Population neural activity in LIP and MT. A, B, LIP average population activity on switch trials aligned on the time of the cue switch for monkey M (A) and monkey B (B). Trials in which the initially cued dot patch was in the receptive field (in–out switches, gray) and out of the receptive field (out–in switches, black) are plotted separately. The sign of the attentional modulation switched shortly after a cue switch. C, D, MT average population activity on switch trials aligned on the time of the cue switch for monkey M (C) and monkey B (D).

Figure 4.

Attentional modulation arises earlier in LIP than MT. LIP data are in gray and MT data are in black for monkey M (A) and monkey B (B). For each neuron, attentional modulation was quantified as an attentional index equal to (R _IN − R _OUT)/(R _IN + R _OUT), where R _IN and R _OUT are the average neural response in spikes per second when attention is directed in or out of the receptive field, respectively (see Materials and Methods). Neural responses from all individual single units with preswitch or postswitch attentional indices >0.03 are plotted (number of cells included: monkey M, MT, 33 of 36; LIP, 49 of 55; monkey B, MT, 19 of 31; LIP, 51 of 63). Responses were aligned vertically by calculating the average spike rate for each neuron from 150 ms before to 50 ms after the cue switch and then subtracting this preswitch activity from each response.

Figure 5.

Single-neuron attentional latencies. LIP data are in gray, and MT data are in black. A–D, Peri-cue-switch spike-rate functions for monkey M out–in switches (A), monkey B out–in switches (B), monkey M in–out switches (C), and monkey B in–out switches (D).
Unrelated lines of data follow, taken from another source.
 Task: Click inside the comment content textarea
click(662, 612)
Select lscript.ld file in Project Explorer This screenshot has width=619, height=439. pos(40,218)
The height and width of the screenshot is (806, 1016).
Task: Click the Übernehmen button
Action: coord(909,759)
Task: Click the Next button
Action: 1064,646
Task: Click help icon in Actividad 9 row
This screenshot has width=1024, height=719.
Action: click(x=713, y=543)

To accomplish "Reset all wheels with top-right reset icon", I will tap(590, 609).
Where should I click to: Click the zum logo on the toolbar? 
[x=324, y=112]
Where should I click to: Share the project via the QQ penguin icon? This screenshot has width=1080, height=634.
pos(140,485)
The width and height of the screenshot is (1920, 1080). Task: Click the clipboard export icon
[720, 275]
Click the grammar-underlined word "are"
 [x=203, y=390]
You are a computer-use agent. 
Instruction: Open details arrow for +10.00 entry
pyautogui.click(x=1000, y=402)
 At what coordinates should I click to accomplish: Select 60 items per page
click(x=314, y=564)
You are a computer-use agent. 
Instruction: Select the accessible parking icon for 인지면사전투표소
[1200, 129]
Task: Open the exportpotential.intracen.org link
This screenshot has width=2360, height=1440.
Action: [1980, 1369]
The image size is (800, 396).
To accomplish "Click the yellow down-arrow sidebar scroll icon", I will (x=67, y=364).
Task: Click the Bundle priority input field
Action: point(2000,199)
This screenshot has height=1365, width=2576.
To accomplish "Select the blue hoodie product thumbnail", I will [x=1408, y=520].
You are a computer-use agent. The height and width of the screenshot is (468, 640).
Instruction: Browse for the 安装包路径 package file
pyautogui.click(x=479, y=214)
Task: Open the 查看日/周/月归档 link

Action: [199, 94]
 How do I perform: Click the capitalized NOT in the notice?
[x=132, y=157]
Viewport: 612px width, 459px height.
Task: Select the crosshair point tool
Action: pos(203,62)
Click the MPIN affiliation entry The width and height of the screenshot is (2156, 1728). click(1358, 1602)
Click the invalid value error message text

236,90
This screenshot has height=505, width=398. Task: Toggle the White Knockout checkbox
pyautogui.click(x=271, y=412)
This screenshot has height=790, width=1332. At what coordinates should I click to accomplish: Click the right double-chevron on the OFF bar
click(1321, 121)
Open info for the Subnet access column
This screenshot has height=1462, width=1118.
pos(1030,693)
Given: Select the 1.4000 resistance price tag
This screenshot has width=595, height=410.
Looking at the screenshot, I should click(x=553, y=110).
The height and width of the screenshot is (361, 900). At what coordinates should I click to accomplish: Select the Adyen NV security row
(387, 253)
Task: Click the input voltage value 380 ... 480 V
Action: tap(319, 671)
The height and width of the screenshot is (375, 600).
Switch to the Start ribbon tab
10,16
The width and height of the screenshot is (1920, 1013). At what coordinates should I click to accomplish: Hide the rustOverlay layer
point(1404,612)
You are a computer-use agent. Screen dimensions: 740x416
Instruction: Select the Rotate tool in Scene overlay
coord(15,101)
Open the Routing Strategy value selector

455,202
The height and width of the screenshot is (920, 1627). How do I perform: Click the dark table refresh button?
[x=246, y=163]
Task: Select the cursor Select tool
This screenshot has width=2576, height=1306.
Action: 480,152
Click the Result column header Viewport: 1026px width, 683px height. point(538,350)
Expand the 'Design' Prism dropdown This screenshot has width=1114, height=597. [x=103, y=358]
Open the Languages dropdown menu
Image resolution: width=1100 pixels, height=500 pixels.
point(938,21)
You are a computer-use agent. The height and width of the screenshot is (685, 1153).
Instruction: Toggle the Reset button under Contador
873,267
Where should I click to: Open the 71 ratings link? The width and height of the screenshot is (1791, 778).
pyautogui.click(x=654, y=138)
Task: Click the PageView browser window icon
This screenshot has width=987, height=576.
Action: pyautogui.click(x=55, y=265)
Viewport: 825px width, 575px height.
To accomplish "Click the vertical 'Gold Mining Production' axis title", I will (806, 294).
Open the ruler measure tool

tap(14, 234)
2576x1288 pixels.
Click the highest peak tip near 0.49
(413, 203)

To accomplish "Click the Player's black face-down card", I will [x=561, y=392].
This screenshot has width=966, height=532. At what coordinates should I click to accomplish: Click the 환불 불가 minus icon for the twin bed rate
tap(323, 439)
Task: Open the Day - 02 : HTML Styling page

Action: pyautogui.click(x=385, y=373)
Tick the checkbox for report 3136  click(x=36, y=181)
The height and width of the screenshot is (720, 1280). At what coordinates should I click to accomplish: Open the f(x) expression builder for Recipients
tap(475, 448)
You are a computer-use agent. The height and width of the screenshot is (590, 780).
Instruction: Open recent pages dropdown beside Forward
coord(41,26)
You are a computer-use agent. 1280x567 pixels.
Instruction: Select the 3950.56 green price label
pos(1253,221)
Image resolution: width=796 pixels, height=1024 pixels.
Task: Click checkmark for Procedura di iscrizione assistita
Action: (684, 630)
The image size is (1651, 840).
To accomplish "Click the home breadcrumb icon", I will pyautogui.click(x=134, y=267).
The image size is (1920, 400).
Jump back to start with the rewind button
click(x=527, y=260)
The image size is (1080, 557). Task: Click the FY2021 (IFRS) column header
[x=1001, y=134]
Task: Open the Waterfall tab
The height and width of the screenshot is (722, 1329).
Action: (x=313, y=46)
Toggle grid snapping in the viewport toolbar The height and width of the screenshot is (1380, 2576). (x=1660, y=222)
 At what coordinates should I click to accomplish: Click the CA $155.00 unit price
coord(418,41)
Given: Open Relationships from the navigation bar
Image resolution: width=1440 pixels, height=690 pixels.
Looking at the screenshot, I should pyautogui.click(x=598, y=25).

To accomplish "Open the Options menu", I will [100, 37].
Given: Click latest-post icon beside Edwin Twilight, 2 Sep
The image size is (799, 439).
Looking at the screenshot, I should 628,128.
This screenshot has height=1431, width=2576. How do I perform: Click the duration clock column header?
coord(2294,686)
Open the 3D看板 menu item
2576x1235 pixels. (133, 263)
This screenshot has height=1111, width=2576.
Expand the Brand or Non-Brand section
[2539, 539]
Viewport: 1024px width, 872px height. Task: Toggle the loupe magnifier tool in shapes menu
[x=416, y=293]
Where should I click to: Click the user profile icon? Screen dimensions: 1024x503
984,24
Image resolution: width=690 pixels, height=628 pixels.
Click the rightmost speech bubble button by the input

Spike-rate functions are aligned vertically to have overlapping spike rates from 0 to 50 ms after the cue switch (A, B, D) or from 0 to 150 ms (C) after the cue switch but are not otherwise scaled. E–M, Cumulative probability distributions for single-neuron attentional latencies. Single-neuron latencies could not be determined for monkey B in–out switches because of the postcue dip in activity. Latencies were determined using deviation-threshold (E–G), spike-rate-threshold (H–J), and slope-threshold (K–M) methods. Inset values are the difference of population medians (ΔM) between the LIP and MT distributions and a p value from a Wilcoxon's rank-sum test for the null hypothesis of no difference between the distributions.

Figure 6.

Neuron-elimination analyses. LIP data are in gray, and MT data are in black. Monkey M (A, C) and monkey B (B, D). A, B, Magnitude of attentional modulation was defined as the difference in spike rate between a postswitch (400 to 800 ms) and preswitch (−400 to 0 ms) time window. Using only cells with preswitch or postswitch attentional indices >0.03, we progressively threw away the LIP neurons with the largest attentional modulation until the magnitude was matched in the two populations. Number of cells thus included the following: monkey M: MT, 33 of 36; LIP, 37 of 55; monkey B: MT, 19 of 31; LIP, 22 of 63. C, D, Elimination of all cells with periswitch dips >2 spikes/s in magnitude. Magnitude of the dip was defined as the difference between the peak of the LIP dip period in monkey B (125–175 ms after switch) and baseline (0–50 ms after switch). Number of cells included the following: monkey M: MT, 21 of 36; LIP, 40 of 55; monkey B: MT, 12 of 31; LIP, 24 of 63.

Figure 7.

Elimination of trials with microsaccades. Periswitch activity on out–in trials for LIP and MT populations for all trials (solid lines) and after elimination of trials with microsaccades within 500 ms after a cue switch (dashed lines), for monkey M (A) and monkey B (B). Elimination of trials with microsaccades did not alter the average attentional latency in either area.